-- Start --

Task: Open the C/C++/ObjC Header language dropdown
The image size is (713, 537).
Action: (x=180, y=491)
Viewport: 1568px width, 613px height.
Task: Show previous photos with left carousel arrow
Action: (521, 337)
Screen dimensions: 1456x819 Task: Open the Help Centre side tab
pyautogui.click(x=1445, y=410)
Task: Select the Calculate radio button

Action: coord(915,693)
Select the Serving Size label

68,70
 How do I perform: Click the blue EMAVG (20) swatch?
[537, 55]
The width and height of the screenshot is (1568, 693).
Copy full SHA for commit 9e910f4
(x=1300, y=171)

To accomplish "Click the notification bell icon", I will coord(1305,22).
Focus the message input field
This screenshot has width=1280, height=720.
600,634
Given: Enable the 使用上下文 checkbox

-- End --

#### Task description
Reproduce the lines from the one containing "Task: Select the Calculate radio button" through the end of the lines, keeping them exactly as they appear.

#### Exercise response
Task: Select the Calculate radio button

Action: coord(915,693)
Select the Serving Size label

68,70
 How do I perform: Click the blue EMAVG (20) swatch?
[537, 55]
The width and height of the screenshot is (1568, 693).
Copy full SHA for commit 9e910f4
(x=1300, y=171)

To accomplish "Click the notification bell icon", I will coord(1305,22).
Focus the message input field
This screenshot has width=1280, height=720.
600,634
Given: Enable the 使用上下文 checkbox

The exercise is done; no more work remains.